After a few runs, it made more sense to scrape to an intermediate file, and load that instead – allowing me to clean up typos, adjust names, amend tags and also allow me to regenerate the data in FluidDB’s sandbox without having to keep hitting Wikipedia. An example of the output format is as follows:

band:Burzum
  metaljoe/music/band_name = Burzum
  metaljoe/music/source_url = http://en.wikipedia.org/wiki/Burzum
  metaljoe/music/genre/black_metal -> Black metal
  metaljoe/music/genre/dark_ambient -> Dark ambient
  metaljoe/music/related_bands = ['Darkthrone', 'Mayhem', 'Old Funeral']

I wasn’t planning to release the source code, but have had some interest in it so I’ve decided to release it under the MIT license. You can find the code on my BitBucket account: http://bitbucket.org/metaljoe/fluidinyourear-scraper – note this is just the scraper code, not the loader.

With the data in place, I then needed to build something for exploring the relationships in the data. Enter “Fluid In Your Ear”, a very simple web application built around Python, Django and the excellent FOM (Fluid Object Manager) created by Ali Afshar. Given the nature of the bands, there is also a liberal application of Heavy Metal Umlauts – the power of which, courtesy of a particular Black Metal band, managed to crash the FluidDB sandbox a few times by exposing a unicode bug.

The application is deliberately very simple. I’m not a graphics genius (painting with real acrylic paints is my field), and at the moment it’s a basic core – you can browse genres and bands, and explore relationships between the two. I’ve already discovered some new bands through following the links, and re-discovered some older ones.

Due to the six-degrees nature, there is quite a lot that doesn’t fit into a metal or punk category which is quite cool. I’ve encountered a jazz musician called John Zorn who has crossed into hardcore punk and grindcore, to produce some outstanding music I would probably not have found before.

The source code is pretty grotty and the first casualty was a lack of tests. Shocking. In order to improve my confidence in the code and make it easier to refactor, I added unit tests using Django’s test harness and some functional testing using the Twill web testing framework.
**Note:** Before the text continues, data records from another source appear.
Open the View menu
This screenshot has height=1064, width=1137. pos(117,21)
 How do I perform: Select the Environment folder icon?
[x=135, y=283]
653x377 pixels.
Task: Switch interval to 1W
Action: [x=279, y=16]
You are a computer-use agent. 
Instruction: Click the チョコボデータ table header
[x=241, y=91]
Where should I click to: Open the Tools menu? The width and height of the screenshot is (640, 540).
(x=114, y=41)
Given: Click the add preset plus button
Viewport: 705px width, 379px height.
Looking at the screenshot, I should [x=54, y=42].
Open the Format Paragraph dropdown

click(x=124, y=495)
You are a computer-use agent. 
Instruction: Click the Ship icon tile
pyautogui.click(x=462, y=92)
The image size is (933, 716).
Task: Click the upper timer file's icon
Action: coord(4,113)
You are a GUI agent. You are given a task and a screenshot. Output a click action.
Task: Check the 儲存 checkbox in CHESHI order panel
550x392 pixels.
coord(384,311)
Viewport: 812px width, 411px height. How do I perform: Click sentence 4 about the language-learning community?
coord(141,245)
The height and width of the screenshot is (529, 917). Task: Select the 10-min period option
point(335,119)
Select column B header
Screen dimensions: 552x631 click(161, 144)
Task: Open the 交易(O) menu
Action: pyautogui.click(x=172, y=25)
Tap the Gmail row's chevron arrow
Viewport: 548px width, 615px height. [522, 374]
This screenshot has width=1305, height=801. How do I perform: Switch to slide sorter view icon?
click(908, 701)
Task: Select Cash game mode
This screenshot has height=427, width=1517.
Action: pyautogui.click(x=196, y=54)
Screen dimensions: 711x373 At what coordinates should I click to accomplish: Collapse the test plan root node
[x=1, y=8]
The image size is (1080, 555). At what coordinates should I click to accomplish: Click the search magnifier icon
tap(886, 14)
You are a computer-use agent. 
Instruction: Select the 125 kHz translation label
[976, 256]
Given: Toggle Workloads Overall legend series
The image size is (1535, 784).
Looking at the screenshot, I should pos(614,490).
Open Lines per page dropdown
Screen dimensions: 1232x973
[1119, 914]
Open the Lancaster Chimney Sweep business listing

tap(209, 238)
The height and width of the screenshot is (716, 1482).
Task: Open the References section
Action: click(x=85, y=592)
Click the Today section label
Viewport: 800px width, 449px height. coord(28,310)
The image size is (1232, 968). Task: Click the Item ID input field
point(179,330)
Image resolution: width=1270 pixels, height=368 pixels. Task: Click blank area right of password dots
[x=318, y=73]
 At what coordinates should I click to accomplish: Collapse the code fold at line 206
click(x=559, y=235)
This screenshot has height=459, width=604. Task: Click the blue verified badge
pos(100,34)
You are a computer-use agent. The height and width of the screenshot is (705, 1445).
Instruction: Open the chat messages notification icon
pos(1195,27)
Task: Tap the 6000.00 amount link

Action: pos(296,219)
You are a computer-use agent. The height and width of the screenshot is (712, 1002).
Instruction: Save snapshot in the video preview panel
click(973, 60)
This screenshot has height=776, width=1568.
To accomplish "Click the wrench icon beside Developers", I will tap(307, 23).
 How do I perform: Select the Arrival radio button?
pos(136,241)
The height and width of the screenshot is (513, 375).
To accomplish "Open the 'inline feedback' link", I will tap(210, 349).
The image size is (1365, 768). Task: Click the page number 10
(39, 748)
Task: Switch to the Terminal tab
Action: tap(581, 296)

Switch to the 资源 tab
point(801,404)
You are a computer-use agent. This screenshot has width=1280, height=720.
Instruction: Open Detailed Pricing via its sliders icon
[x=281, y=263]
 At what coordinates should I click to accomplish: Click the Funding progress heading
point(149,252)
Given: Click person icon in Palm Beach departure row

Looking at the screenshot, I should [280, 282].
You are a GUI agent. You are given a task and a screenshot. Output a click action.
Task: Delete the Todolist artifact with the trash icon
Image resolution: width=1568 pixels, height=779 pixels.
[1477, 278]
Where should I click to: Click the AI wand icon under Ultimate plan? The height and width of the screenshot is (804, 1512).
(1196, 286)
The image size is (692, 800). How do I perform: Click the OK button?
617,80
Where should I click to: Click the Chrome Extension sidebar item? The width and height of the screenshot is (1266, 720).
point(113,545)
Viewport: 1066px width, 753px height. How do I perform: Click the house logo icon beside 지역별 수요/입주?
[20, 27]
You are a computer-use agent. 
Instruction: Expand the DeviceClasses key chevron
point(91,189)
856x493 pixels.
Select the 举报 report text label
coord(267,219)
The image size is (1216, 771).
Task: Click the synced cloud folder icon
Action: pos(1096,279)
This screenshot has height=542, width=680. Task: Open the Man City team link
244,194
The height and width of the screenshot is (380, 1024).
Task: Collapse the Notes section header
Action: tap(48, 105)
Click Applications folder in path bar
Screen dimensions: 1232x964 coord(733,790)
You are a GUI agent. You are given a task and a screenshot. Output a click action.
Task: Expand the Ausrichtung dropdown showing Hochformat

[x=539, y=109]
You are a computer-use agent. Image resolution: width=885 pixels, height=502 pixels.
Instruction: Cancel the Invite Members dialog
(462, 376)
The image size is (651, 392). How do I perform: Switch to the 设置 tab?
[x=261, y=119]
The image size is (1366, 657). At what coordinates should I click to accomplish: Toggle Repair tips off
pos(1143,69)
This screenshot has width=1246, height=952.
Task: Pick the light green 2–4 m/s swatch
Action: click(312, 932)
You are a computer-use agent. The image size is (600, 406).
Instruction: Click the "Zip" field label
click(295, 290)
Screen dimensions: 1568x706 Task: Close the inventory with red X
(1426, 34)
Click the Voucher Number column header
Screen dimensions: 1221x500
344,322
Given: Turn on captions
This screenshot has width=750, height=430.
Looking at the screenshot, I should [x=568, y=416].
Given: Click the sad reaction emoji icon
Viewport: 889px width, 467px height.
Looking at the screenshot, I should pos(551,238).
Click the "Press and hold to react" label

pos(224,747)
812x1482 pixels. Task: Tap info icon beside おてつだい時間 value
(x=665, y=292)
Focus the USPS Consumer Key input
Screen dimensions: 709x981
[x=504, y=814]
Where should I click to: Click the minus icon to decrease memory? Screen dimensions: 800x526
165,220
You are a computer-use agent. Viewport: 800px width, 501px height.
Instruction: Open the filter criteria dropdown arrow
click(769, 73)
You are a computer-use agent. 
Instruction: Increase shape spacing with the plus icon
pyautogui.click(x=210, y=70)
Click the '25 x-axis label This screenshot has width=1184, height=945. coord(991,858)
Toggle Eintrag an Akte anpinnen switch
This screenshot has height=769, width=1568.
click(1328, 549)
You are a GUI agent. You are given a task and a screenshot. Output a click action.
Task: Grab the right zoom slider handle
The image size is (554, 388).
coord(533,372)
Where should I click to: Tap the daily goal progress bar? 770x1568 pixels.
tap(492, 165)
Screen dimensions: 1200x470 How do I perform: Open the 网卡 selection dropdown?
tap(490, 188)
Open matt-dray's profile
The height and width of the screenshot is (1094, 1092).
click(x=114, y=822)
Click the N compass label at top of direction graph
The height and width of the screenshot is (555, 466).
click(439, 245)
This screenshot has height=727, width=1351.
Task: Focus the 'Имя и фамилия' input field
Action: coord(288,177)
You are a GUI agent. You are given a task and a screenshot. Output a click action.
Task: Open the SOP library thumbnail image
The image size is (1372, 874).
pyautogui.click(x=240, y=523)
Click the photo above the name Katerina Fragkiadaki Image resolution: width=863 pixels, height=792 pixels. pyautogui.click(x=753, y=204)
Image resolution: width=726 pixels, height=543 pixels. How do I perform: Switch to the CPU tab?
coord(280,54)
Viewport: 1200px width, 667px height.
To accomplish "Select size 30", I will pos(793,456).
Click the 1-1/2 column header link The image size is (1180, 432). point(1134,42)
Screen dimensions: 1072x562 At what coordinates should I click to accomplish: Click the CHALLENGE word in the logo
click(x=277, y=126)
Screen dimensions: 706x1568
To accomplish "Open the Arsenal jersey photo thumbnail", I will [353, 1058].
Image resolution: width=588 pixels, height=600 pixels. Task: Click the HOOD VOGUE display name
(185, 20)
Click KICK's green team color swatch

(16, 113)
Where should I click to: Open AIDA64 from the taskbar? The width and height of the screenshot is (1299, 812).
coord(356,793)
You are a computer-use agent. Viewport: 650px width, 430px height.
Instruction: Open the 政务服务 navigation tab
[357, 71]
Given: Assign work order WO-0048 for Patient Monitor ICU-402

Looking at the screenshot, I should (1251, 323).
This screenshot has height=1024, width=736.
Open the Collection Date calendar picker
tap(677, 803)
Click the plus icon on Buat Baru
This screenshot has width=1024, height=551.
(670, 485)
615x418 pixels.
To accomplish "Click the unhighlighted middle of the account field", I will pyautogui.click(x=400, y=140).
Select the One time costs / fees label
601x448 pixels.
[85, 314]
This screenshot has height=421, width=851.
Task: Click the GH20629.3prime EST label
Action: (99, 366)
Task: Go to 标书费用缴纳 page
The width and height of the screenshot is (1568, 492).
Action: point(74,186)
An example of the Twill test code is as follows:

# test missing genre
go http://127.0.0.1:8000/genre/progressive_vegetarian_grindcore
code 404

# test with trailing slash
go http://127.0.0.1:8000/genre/jazz/
code 200

# test without trailing slash
go http://127.0.0.1:8000/genre/jazz
code 200

# check page contents
find '<h2>Jazz</h2>'
find '<div id="related_bands">'
find '<li><a href="/band/Frank%20Zappa">Frank Zappa</a></li>'

So where next?

Well, first off is to get the application online so my plan was to port to Google App Engine. Unfortunately, I hit a few snags with the fact my app runs Django 1.2 and App Engine is using 1.1. I considered bundling Django in the app, but it became obvious that I’m not really using much of Django’s functionality – some URL routing and templates. The creator of FOM introduced me to Flask, a lightweight web framework, and it looks perfect for my needs. So I’m going to port to Flask and Google App Engine at the same time.

Another thing I want to do is add a JavaScript “social” layer over the top, allowing some of the richness of FluidDB to shine through and allow the addition of functionality not originally envisaged. I’m also hoping people will tag bands with ratings, annotations and the like with a hope to making recommendations possible.

In a similar way, I want the application code to be reusable and reskinnable so people can customise and create their own starting point. Maybe someone will produce a Classical In Your Ear in the future?

Source code is available from BitBucket, if you fancy a giggle at the clumsy bits: http://bitbucket.org/metaljoe/fluidinyourear – released under the GNU Affero GPL.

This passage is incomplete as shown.